In a game focused primarily on your character and their adventure, you encounter fire giants when I decide to introduce them. When I want to see your character kick ass and do their thing, I bring the fire giants. But when I want to give you a challenge, I bring the frost gnomes. When the frost gnomes show up, you can't just fall back on your fancy sword and your magic ring, you have to rely on your other qualities.

Or I can give you a choice. I can put the threat of the fire giants over here, and the threat of the frost gnomes over there, and let you decide what order you confront them in. But the point of including them is still based on their relation to your character: the fire giants are a threat your particular character is uniquely well-equipped to deal with, and the frost gnomes are a threat that forces you to come up with a different solution.
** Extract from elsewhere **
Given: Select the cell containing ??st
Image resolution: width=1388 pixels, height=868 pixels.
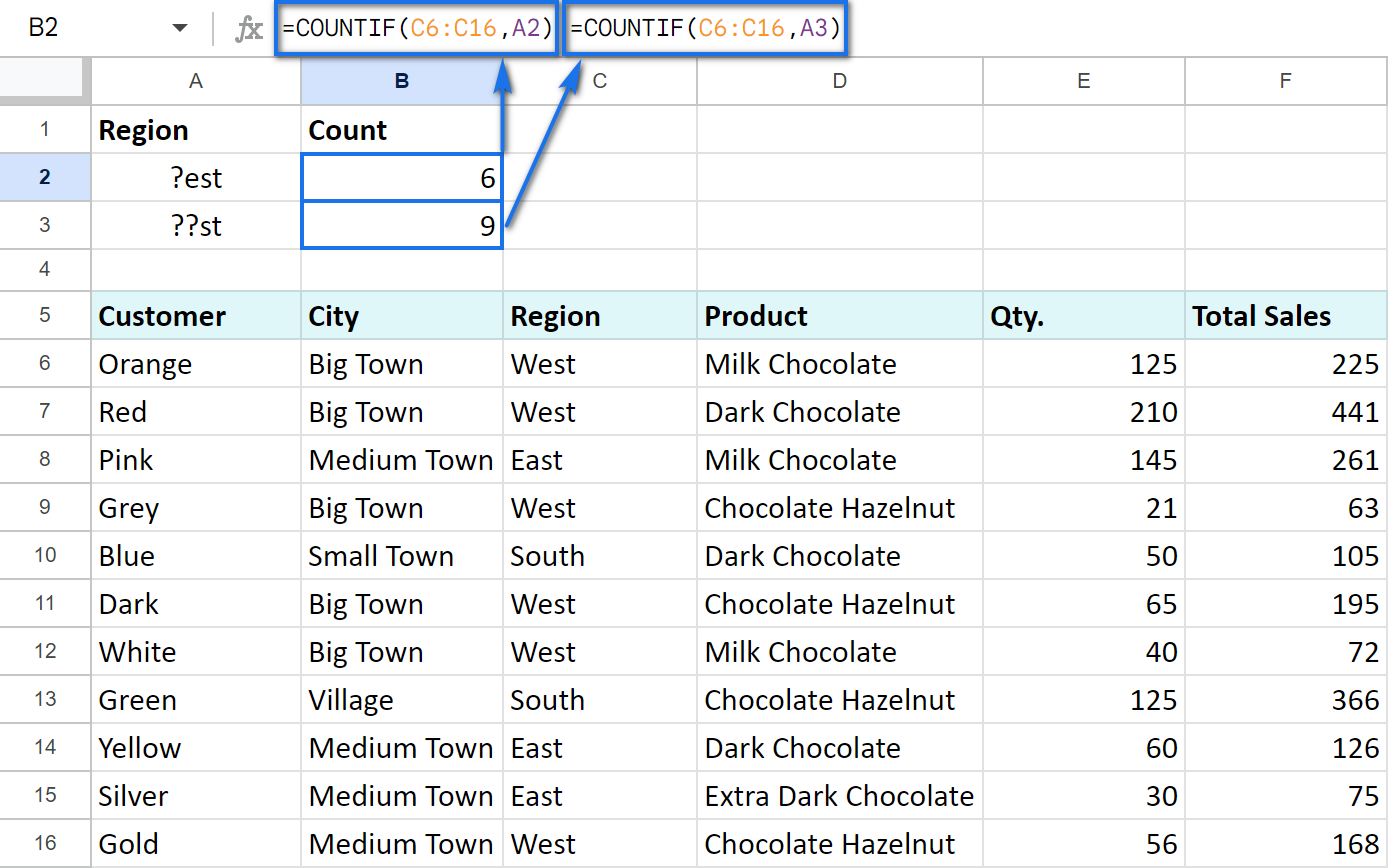Looking at the screenshot, I should [195, 225].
This ends up being a deliberately narrative process, driven by our understanding of what an interesting story is. Instead of relying on randomness or chance, it relies on the sensibilities of the people playing the game. Thus, it tends to feel more like a coherent narrative arc.

Or, perhaps it feels too staged. Like every situation has been crafted for you. You might feel too much like a character in a story, instead of a character in a world.

2

In a game focused primarily on exploring a map that one player keeps secret from the others, you encounter the fire giants when the map tells you to. Either the random encounter tables say they show up, or you enter the area of the map that says it contains fire giants.

Ideally, the map is created either through random procedures, or before the players make their characters. This tends to make it feel more “real” because it relies on players exploring an already-fixed structure instead of relying on the narrative sensibilities of the participants. When you know the encounter with fire giants is random, instead of planned, it can feel like you lucked out and hit the jackpot.

Or, perhaps it feels too random. Like your decisions don't matter and none of the things you do have any connection to each other. You might feel lost in a world that has a life of its own but no connection to your character.

3

To make this difference even more abstract let me put it this way:

A good story is a series of events that are somehow connected, arranged in an order displaying cause and effect. Anything not related to the specific events the storyteller wants to highlight is abstracted out. Thus: a series of situations arranged in time.

A good map is a collection of locations that are connected in space, where interesting things happen (otherwise you wouldn't want to go there). The map has borders, leaving off places that are not important to the specific locations the cartographer wishes to focus attention on. Also, places on the map might be abstracted as well, leaving out small details that are of no consequence. Thus: a series of situations arranged in space.

Also it sucks to have a Sword of Giantslaying and a Ring of Fire Protection in a setting that has no giants, no fire-themed monsters, and no fire-themed locations. But that's a matter of building a game with a self-contained setting.

4

Obviously this distinction is to some degree artificial for the purposes of comparison. Few actual rpg campaigns are exclusively focused on one or the other, and you will notice that this is not an important distinction being discussed by other people. I like both types of games, but I also like to know which one I'm playing, so it's important to me, at least.

Call of Cthulhu uses a relationship map of clues instead of a spatial map usually. Yeah fuck it, send tweet.